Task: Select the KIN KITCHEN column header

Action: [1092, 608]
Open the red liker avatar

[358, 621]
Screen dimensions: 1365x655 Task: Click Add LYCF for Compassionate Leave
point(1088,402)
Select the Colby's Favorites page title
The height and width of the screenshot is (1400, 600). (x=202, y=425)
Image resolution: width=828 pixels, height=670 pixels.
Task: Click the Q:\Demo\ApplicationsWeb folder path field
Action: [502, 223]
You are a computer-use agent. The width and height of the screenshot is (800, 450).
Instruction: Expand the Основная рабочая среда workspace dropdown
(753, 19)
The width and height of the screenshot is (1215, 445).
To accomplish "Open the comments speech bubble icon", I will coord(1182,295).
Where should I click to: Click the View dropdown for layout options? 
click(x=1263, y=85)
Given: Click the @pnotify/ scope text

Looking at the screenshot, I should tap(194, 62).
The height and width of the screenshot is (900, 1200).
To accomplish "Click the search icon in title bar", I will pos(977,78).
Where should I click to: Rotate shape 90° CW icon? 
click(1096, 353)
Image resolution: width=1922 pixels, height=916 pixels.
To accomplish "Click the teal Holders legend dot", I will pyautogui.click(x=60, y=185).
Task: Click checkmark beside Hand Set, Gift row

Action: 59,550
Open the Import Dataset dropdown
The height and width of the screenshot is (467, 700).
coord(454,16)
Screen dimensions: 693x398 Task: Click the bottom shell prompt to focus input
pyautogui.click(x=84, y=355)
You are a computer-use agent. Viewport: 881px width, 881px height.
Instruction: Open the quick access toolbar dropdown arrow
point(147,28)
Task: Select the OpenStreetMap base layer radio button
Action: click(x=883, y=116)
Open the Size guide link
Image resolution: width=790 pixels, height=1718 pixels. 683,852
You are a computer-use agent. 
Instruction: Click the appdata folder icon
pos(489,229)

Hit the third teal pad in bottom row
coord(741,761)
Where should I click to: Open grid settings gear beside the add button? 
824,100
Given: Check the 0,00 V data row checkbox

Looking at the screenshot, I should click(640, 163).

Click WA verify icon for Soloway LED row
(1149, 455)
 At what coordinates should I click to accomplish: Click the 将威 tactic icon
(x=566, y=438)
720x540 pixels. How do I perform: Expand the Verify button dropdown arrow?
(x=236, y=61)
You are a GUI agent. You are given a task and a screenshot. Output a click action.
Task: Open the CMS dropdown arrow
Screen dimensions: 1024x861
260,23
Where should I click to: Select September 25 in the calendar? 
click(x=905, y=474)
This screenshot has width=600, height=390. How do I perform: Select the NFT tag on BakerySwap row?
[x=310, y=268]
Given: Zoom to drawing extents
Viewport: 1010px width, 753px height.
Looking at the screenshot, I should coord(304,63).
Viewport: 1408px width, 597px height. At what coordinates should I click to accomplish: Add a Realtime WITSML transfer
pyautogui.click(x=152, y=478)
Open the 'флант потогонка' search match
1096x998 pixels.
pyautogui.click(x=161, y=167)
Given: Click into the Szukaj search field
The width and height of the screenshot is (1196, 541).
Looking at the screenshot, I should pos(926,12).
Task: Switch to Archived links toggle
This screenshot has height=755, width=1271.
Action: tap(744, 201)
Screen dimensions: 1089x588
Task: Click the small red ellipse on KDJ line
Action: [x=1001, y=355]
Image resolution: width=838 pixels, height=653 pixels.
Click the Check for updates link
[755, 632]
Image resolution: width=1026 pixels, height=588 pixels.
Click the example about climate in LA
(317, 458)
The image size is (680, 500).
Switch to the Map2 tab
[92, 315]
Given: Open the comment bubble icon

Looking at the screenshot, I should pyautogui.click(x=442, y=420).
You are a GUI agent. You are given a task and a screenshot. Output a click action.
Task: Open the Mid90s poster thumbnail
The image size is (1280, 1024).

◆ **What the task requires**
Repeat the whole listing word for word.

◆ **Answer for this exercise**
Task: Select the KIN KITCHEN column header

Action: [1092, 608]
Open the red liker avatar

[358, 621]
Screen dimensions: 1365x655 Task: Click Add LYCF for Compassionate Leave
point(1088,402)
Select the Colby's Favorites page title
The height and width of the screenshot is (1400, 600). (x=202, y=425)
Image resolution: width=828 pixels, height=670 pixels.
Task: Click the Q:\Demo\ApplicationsWeb folder path field
Action: [502, 223]
You are a computer-use agent. The width and height of the screenshot is (800, 450).
Instruction: Expand the Основная рабочая среда workspace dropdown
(753, 19)
The width and height of the screenshot is (1215, 445).
To accomplish "Open the comments speech bubble icon", I will coord(1182,295).
Where should I click to: Click the View dropdown for layout options? 
click(x=1263, y=85)
Given: Click the @pnotify/ scope text

Looking at the screenshot, I should tap(194, 62).
The height and width of the screenshot is (900, 1200).
To accomplish "Click the search icon in title bar", I will pos(977,78).
Where should I click to: Rotate shape 90° CW icon? 
click(1096, 353)
Image resolution: width=1922 pixels, height=916 pixels.
To accomplish "Click the teal Holders legend dot", I will pyautogui.click(x=60, y=185).
Task: Click checkmark beside Hand Set, Gift row

Action: 59,550
Open the Import Dataset dropdown
The height and width of the screenshot is (467, 700).
coord(454,16)
Screen dimensions: 693x398 Task: Click the bottom shell prompt to focus input
pyautogui.click(x=84, y=355)
You are a computer-use agent. Viewport: 881px width, 881px height.
Instruction: Open the quick access toolbar dropdown arrow
point(147,28)
Task: Select the OpenStreetMap base layer radio button
Action: click(x=883, y=116)
Open the Size guide link
Image resolution: width=790 pixels, height=1718 pixels. 683,852
You are a computer-use agent. 
Instruction: Click the appdata folder icon
pos(489,229)

Hit the third teal pad in bottom row
coord(741,761)
Where should I click to: Open grid settings gear beside the add button? 
824,100
Given: Check the 0,00 V data row checkbox

Looking at the screenshot, I should click(640, 163).

Click WA verify icon for Soloway LED row
(1149, 455)
 At what coordinates should I click to accomplish: Click the 将威 tactic icon
(x=566, y=438)
720x540 pixels. How do I perform: Expand the Verify button dropdown arrow?
(x=236, y=61)
You are a GUI agent. You are given a task and a screenshot. Output a click action.
Task: Open the CMS dropdown arrow
Screen dimensions: 1024x861
260,23
Where should I click to: Select September 25 in the calendar? 
click(x=905, y=474)
This screenshot has width=600, height=390. How do I perform: Select the NFT tag on BakerySwap row?
[x=310, y=268]
Given: Zoom to drawing extents
Viewport: 1010px width, 753px height.
Looking at the screenshot, I should coord(304,63).
Viewport: 1408px width, 597px height. At what coordinates should I click to accomplish: Add a Realtime WITSML transfer
pyautogui.click(x=152, y=478)
Open the 'флант потогонка' search match
1096x998 pixels.
pyautogui.click(x=161, y=167)
Given: Click into the Szukaj search field
The width and height of the screenshot is (1196, 541).
Looking at the screenshot, I should pos(926,12).
Task: Switch to Archived links toggle
This screenshot has height=755, width=1271.
Action: tap(744, 201)
Screen dimensions: 1089x588
Task: Click the small red ellipse on KDJ line
Action: [x=1001, y=355]
Image resolution: width=838 pixels, height=653 pixels.
Click the Check for updates link
[755, 632]
Image resolution: width=1026 pixels, height=588 pixels.
Click the example about climate in LA
(317, 458)
The image size is (680, 500).
Switch to the Map2 tab
[92, 315]
Given: Open the comment bubble icon

Looking at the screenshot, I should pyautogui.click(x=442, y=420).
You are a GUI agent. You are given a task and a screenshot. Output a click action.
Task: Open the Mid90s poster thumbnail
The image size is (1280, 1024).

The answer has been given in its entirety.